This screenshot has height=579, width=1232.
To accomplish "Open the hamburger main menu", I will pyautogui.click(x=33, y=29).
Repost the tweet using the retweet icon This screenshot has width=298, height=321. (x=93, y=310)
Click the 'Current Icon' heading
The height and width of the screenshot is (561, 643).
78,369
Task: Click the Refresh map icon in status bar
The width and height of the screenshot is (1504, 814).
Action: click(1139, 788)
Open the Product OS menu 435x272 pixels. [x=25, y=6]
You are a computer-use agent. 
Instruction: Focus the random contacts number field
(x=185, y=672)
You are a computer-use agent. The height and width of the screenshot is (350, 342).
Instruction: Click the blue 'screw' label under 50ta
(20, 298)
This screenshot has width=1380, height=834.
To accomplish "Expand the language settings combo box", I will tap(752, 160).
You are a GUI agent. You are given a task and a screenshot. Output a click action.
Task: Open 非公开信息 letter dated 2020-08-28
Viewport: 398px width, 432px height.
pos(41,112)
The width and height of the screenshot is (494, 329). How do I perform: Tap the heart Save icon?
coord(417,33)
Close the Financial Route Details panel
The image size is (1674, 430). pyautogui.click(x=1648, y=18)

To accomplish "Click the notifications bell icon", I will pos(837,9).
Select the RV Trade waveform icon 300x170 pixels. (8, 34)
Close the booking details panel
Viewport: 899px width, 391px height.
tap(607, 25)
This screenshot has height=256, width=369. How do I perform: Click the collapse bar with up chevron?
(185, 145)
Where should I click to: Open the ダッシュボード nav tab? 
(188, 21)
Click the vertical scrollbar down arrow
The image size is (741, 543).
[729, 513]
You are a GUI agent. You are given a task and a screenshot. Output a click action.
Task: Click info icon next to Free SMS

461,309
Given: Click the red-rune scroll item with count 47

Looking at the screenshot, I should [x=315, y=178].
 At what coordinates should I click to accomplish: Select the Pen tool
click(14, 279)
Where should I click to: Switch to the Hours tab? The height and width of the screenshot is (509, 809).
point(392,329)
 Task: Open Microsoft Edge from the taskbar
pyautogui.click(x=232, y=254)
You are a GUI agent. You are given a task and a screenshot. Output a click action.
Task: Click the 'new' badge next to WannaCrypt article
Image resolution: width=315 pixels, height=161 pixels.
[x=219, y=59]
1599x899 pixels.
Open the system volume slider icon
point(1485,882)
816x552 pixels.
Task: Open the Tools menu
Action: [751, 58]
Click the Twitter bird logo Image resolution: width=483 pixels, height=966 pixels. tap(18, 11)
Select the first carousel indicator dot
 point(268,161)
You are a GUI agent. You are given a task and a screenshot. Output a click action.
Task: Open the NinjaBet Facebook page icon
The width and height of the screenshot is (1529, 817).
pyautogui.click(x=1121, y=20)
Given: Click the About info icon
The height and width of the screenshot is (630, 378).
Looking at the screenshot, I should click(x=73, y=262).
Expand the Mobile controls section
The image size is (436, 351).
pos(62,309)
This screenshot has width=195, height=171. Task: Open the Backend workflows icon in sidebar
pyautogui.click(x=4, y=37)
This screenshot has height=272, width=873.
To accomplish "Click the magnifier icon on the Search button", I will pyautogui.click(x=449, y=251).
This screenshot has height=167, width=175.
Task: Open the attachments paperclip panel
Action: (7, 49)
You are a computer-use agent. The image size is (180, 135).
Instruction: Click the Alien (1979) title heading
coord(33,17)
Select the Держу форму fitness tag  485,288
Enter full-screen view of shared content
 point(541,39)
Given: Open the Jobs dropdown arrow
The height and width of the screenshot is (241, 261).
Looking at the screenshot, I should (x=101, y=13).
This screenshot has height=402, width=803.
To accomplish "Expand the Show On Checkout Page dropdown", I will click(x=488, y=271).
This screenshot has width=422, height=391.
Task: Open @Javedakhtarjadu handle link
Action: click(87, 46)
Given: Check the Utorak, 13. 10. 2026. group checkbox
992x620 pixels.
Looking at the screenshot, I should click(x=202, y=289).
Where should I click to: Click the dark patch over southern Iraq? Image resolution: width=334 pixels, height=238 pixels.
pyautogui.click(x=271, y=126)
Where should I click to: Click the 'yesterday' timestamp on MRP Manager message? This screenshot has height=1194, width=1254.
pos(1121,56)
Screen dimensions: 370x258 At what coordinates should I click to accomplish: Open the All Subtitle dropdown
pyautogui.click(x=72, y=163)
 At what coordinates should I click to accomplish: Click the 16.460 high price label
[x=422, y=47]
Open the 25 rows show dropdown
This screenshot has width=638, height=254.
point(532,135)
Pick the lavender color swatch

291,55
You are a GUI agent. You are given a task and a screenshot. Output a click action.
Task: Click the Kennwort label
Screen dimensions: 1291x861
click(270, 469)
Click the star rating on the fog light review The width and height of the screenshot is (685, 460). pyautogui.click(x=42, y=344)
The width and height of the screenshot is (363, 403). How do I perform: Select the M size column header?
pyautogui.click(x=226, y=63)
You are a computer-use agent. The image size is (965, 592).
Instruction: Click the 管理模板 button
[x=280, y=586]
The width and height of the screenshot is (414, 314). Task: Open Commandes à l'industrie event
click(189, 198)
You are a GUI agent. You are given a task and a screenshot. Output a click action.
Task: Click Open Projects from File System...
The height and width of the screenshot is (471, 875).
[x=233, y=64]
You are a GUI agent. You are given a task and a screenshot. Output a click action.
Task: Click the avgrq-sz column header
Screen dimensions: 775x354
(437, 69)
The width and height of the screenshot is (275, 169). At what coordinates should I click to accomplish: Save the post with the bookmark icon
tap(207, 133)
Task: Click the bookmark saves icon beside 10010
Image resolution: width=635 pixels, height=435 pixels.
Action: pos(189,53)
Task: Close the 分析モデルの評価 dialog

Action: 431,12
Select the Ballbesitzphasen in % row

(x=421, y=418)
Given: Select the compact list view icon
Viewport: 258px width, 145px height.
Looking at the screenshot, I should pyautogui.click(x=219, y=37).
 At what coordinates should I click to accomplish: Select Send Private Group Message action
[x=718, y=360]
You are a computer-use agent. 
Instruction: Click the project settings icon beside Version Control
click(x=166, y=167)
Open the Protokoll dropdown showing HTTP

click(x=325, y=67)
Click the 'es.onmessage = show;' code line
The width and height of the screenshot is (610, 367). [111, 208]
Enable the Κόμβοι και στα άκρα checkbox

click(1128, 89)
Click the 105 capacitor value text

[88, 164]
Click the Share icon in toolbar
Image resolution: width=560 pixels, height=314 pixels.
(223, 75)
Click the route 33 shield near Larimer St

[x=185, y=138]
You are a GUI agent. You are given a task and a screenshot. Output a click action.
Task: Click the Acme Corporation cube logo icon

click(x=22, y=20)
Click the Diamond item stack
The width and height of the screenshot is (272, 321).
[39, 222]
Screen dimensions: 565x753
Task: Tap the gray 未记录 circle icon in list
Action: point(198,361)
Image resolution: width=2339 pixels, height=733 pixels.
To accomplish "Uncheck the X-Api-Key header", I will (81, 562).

####################

Assigned task
Every line above must appear again in your reply, exactly as written.

Exercise answer
This screenshot has height=579, width=1232.
To accomplish "Open the hamburger main menu", I will pyautogui.click(x=33, y=29).
Repost the tweet using the retweet icon This screenshot has width=298, height=321. (x=93, y=310)
Click the 'Current Icon' heading
The height and width of the screenshot is (561, 643).
78,369
Task: Click the Refresh map icon in status bar
The width and height of the screenshot is (1504, 814).
Action: click(1139, 788)
Open the Product OS menu 435x272 pixels. [x=25, y=6]
You are a computer-use agent. 
Instruction: Focus the random contacts number field
(x=185, y=672)
You are a computer-use agent. The height and width of the screenshot is (350, 342).
Instruction: Click the blue 'screw' label under 50ta
(20, 298)
This screenshot has width=1380, height=834.
To accomplish "Expand the language settings combo box", I will tap(752, 160).
You are a GUI agent. You are given a task and a screenshot. Output a click action.
Task: Open 非公开信息 letter dated 2020-08-28
Viewport: 398px width, 432px height.
pos(41,112)
The width and height of the screenshot is (494, 329). How do I perform: Tap the heart Save icon?
coord(417,33)
Close the Financial Route Details panel
The image size is (1674, 430). pyautogui.click(x=1648, y=18)

To accomplish "Click the notifications bell icon", I will pos(837,9).
Select the RV Trade waveform icon 300x170 pixels. (8, 34)
Close the booking details panel
Viewport: 899px width, 391px height.
tap(607, 25)
This screenshot has height=256, width=369. How do I perform: Click the collapse bar with up chevron?
(185, 145)
Where should I click to: Open the ダッシュボード nav tab? 
(188, 21)
Click the vertical scrollbar down arrow
The image size is (741, 543).
[729, 513]
You are a GUI agent. You are given a task and a screenshot. Output a click action.
Task: Click info icon next to Free SMS

461,309
Given: Click the red-rune scroll item with count 47

Looking at the screenshot, I should [x=315, y=178].
 At what coordinates should I click to accomplish: Select the Pen tool
click(14, 279)
Where should I click to: Switch to the Hours tab? The height and width of the screenshot is (509, 809).
point(392,329)
 Task: Open Microsoft Edge from the taskbar
pyautogui.click(x=232, y=254)
You are a GUI agent. You are given a task and a screenshot. Output a click action.
Task: Click the 'new' badge next to WannaCrypt article
Image resolution: width=315 pixels, height=161 pixels.
[x=219, y=59]
1599x899 pixels.
Open the system volume slider icon
point(1485,882)
816x552 pixels.
Task: Open the Tools menu
Action: [751, 58]
Click the Twitter bird logo Image resolution: width=483 pixels, height=966 pixels. tap(18, 11)
Select the first carousel indicator dot
 point(268,161)
You are a GUI agent. You are given a task and a screenshot. Output a click action.
Task: Open the NinjaBet Facebook page icon
The width and height of the screenshot is (1529, 817).
pyautogui.click(x=1121, y=20)
Given: Click the About info icon
The height and width of the screenshot is (630, 378).
Looking at the screenshot, I should click(x=73, y=262).
Expand the Mobile controls section
The image size is (436, 351).
pos(62,309)
This screenshot has width=195, height=171. Task: Open the Backend workflows icon in sidebar
pyautogui.click(x=4, y=37)
This screenshot has height=272, width=873.
To accomplish "Click the magnifier icon on the Search button", I will pyautogui.click(x=449, y=251).
This screenshot has height=167, width=175.
Task: Open the attachments paperclip panel
Action: (7, 49)
You are a computer-use agent. The image size is (180, 135).
Instruction: Click the Alien (1979) title heading
coord(33,17)
Select the Держу форму fitness tag  485,288
Enter full-screen view of shared content
 point(541,39)
Given: Open the Jobs dropdown arrow
The height and width of the screenshot is (241, 261).
Looking at the screenshot, I should (x=101, y=13).
This screenshot has height=402, width=803.
To accomplish "Expand the Show On Checkout Page dropdown", I will click(x=488, y=271).
This screenshot has width=422, height=391.
Task: Open @Javedakhtarjadu handle link
Action: click(87, 46)
Given: Check the Utorak, 13. 10. 2026. group checkbox
992x620 pixels.
Looking at the screenshot, I should click(x=202, y=289).
Where should I click to: Click the dark patch over southern Iraq? Image resolution: width=334 pixels, height=238 pixels.
pyautogui.click(x=271, y=126)
Where should I click to: Click the 'yesterday' timestamp on MRP Manager message? This screenshot has height=1194, width=1254.
pos(1121,56)
Screen dimensions: 370x258 At what coordinates should I click to accomplish: Open the All Subtitle dropdown
pyautogui.click(x=72, y=163)
 At what coordinates should I click to accomplish: Click the 16.460 high price label
[x=422, y=47]
Open the 25 rows show dropdown
This screenshot has width=638, height=254.
point(532,135)
Pick the lavender color swatch

291,55
You are a GUI agent. You are given a task and a screenshot. Output a click action.
Task: Click the Kennwort label
Screen dimensions: 1291x861
click(270, 469)
Click the star rating on the fog light review The width and height of the screenshot is (685, 460). pyautogui.click(x=42, y=344)
The width and height of the screenshot is (363, 403). How do I perform: Select the M size column header?
pyautogui.click(x=226, y=63)
You are a computer-use agent. The image size is (965, 592).
Instruction: Click the 管理模板 button
[x=280, y=586]
The width and height of the screenshot is (414, 314). Task: Open Commandes à l'industrie event
click(189, 198)
You are a GUI agent. You are given a task and a screenshot. Output a click action.
Task: Click Open Projects from File System...
The height and width of the screenshot is (471, 875).
[x=233, y=64]
You are a GUI agent. You are given a task and a screenshot. Output a click action.
Task: Click the avgrq-sz column header
Screen dimensions: 775x354
(437, 69)
The width and height of the screenshot is (275, 169). At what coordinates should I click to accomplish: Save the post with the bookmark icon
tap(207, 133)
Task: Click the bookmark saves icon beside 10010
Image resolution: width=635 pixels, height=435 pixels.
Action: pos(189,53)
Task: Close the 分析モデルの評価 dialog

Action: 431,12
Select the Ballbesitzphasen in % row

(x=421, y=418)
Given: Select the compact list view icon
Viewport: 258px width, 145px height.
Looking at the screenshot, I should pyautogui.click(x=219, y=37).
 At what coordinates should I click to accomplish: Select Send Private Group Message action
[x=718, y=360]
You are a computer-use agent. 
Instruction: Click the project settings icon beside Version Control
click(x=166, y=167)
Open the Protokoll dropdown showing HTTP

click(x=325, y=67)
Click the 'es.onmessage = show;' code line
The width and height of the screenshot is (610, 367). [111, 208]
Enable the Κόμβοι και στα άκρα checkbox

click(1128, 89)
Click the 105 capacitor value text

[88, 164]
Click the Share icon in toolbar
Image resolution: width=560 pixels, height=314 pixels.
(223, 75)
Click the route 33 shield near Larimer St

[x=185, y=138]
You are a GUI agent. You are given a task and a screenshot. Output a click action.
Task: Click the Acme Corporation cube logo icon

click(x=22, y=20)
Click the Diamond item stack
The width and height of the screenshot is (272, 321).
[39, 222]
Screen dimensions: 565x753
Task: Tap the gray 未记录 circle icon in list
Action: point(198,361)
Image resolution: width=2339 pixels, height=733 pixels.
To accomplish "Uncheck the X-Api-Key header", I will (81, 562).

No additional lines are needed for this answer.